If your home is in foreclosure, Chapter 13 bankruptcy stops the foreclosure and allows you 60 months to catch up the payments. You can immediately start working on a loan modification or refinance.
If you have valuable assets which you want to keep, chapter 13 allows you to keep them and pay their value to your creditors over time.
In Chapter 13 if you want to keep your car, the interest will go to 6% or less, and the payments can be adjusted. If you financed your car over 2 ½ years ago you can also reduce the loan balance to the current value of the car. Usually, credit cards and medical debts, and other unsecured debts go away. Lawsuits stop, as do garnishments and sheriff sales and seizures of assets.
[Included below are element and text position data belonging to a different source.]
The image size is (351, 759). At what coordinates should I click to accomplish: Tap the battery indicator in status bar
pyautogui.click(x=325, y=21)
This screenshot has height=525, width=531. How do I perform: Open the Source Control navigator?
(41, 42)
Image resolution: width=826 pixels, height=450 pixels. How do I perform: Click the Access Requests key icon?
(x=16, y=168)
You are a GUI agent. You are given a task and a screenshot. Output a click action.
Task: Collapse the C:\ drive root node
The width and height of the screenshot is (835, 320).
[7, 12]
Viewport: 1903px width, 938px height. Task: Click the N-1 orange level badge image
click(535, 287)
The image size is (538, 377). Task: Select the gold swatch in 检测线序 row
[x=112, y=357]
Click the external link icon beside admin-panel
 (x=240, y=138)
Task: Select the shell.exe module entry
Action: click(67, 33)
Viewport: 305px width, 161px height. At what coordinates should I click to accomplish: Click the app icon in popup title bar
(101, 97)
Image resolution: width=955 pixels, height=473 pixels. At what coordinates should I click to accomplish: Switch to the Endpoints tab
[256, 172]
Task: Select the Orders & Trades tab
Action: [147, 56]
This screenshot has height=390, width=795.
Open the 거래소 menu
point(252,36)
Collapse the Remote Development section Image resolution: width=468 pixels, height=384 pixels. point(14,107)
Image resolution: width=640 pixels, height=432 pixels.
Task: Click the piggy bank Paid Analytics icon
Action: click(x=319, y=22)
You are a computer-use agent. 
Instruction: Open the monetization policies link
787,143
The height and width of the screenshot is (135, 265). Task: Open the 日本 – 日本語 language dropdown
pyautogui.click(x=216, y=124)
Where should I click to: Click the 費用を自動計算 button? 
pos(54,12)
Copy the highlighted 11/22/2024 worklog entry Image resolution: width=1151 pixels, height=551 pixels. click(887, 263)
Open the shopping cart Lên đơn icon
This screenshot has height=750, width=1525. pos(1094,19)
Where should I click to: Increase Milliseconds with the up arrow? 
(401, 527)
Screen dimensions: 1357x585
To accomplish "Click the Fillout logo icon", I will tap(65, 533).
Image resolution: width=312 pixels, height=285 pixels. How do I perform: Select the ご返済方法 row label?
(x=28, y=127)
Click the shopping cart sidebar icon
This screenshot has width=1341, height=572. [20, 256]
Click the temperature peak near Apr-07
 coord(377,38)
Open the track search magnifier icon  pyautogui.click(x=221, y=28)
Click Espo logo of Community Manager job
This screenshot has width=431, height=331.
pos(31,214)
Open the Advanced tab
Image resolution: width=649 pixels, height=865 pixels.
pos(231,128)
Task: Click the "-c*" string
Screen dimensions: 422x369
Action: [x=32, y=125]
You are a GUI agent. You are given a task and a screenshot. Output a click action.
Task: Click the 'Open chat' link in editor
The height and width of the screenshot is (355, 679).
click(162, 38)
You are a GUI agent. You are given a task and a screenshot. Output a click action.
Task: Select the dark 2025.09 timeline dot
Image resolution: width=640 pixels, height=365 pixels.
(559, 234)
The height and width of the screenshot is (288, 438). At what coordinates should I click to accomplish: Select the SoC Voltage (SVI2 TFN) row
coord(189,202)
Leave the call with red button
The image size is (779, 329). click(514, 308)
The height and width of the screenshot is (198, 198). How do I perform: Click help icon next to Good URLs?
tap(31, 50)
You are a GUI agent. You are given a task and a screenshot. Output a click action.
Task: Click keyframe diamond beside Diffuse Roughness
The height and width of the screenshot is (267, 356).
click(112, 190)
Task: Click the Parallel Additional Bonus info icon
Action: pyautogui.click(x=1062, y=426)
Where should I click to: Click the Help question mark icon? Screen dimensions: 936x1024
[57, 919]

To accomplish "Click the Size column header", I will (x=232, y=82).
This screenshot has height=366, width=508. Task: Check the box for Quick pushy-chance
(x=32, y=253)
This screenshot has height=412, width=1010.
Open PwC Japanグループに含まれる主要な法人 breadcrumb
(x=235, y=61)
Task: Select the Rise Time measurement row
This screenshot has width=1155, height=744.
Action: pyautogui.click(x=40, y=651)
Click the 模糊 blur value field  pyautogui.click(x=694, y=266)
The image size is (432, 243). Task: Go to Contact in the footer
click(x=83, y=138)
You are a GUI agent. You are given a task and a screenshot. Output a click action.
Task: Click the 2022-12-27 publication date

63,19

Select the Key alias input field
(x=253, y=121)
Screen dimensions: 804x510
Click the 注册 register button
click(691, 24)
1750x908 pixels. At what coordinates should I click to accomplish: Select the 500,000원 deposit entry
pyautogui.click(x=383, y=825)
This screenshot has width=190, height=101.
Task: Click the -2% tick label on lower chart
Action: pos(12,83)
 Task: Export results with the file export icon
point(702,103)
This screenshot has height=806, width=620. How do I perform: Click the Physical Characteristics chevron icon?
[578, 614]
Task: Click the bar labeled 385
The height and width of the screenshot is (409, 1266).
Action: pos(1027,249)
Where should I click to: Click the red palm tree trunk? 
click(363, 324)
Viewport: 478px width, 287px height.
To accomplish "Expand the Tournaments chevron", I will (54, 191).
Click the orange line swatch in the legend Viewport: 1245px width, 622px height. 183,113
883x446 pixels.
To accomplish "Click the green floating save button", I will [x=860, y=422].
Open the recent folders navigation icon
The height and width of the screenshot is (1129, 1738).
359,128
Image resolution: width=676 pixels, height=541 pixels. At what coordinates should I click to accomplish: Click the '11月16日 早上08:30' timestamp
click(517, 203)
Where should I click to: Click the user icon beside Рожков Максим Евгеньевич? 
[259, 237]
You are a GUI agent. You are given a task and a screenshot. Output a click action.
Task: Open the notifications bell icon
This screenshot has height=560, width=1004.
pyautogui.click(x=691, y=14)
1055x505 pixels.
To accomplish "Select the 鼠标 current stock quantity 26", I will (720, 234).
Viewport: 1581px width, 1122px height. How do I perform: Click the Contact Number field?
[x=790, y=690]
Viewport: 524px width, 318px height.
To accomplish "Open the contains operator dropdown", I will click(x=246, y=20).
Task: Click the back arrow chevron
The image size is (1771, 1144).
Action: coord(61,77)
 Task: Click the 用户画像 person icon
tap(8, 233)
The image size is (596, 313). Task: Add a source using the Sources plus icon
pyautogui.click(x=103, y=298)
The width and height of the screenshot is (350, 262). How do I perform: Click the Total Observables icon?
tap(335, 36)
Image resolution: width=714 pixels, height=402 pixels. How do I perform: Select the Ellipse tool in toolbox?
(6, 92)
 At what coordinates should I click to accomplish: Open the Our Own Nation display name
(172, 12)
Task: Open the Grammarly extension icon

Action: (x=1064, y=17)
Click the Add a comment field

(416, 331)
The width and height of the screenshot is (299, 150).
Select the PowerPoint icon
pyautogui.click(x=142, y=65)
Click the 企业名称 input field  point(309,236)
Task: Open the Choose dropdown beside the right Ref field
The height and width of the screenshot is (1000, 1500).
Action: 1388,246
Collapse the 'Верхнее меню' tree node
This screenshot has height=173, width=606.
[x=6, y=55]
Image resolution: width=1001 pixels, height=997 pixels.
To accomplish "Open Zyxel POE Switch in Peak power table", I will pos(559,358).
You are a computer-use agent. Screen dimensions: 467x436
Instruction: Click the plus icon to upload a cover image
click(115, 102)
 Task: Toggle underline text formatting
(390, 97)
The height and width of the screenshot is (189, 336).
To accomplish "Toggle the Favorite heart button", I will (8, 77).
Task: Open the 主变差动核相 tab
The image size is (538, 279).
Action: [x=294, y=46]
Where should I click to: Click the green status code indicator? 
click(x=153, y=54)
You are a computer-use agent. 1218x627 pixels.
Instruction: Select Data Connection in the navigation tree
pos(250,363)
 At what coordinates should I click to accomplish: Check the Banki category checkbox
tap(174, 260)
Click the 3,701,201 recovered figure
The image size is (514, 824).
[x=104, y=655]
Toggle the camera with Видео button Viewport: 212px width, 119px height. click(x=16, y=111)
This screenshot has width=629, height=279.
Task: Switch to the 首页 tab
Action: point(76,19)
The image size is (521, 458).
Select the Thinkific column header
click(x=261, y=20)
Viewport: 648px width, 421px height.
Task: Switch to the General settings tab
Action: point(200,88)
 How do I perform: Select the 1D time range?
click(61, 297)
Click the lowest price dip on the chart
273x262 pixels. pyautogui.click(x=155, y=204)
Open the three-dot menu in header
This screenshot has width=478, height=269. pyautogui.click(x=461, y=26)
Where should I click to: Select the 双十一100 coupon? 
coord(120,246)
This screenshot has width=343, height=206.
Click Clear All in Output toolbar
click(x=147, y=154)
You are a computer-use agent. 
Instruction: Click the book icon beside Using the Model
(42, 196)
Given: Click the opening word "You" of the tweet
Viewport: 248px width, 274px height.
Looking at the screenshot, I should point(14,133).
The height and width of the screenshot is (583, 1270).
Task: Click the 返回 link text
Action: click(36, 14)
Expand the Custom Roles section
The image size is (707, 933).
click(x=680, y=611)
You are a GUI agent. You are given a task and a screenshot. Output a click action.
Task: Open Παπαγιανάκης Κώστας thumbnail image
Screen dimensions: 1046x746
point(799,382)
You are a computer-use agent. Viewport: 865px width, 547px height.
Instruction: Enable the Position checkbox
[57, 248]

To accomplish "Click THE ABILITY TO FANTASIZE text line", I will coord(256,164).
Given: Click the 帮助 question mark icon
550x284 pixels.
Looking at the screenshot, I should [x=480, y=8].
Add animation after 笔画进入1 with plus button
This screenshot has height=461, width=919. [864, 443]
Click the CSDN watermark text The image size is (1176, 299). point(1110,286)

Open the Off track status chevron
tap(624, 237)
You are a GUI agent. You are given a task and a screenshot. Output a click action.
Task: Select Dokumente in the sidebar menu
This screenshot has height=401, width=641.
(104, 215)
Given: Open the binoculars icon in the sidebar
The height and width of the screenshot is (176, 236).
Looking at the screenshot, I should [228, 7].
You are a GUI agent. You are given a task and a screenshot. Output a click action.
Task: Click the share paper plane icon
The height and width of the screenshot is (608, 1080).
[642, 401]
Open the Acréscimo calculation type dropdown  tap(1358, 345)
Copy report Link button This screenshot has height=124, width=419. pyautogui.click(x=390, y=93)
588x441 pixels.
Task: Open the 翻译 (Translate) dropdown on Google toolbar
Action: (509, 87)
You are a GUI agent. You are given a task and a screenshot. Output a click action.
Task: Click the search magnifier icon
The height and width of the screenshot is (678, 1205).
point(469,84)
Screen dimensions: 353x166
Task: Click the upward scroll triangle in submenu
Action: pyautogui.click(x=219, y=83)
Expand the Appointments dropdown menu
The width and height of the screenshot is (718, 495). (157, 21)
Taxes sometimes go away depending on how old they are and whether the taxing agencies have filed a lien or if you have entered into payment arrangements. Taxes that don’t go away can be paid over time in the bankruptcy, usually without penalties and interest. Only in chapter 13 can you sometimes strip off your second mortgage. It depends on the value of your home and the amount owed on your first mortgage. This can’t be done in a Chapter 7.
Student loans, child support and alimony, court fines and penalties, and restitution never goes away. If you have a small business an experienced bankruptcy attorney can help you keep it. Like the big companies you can eliminate some of the debts, reorganize others and continue in business.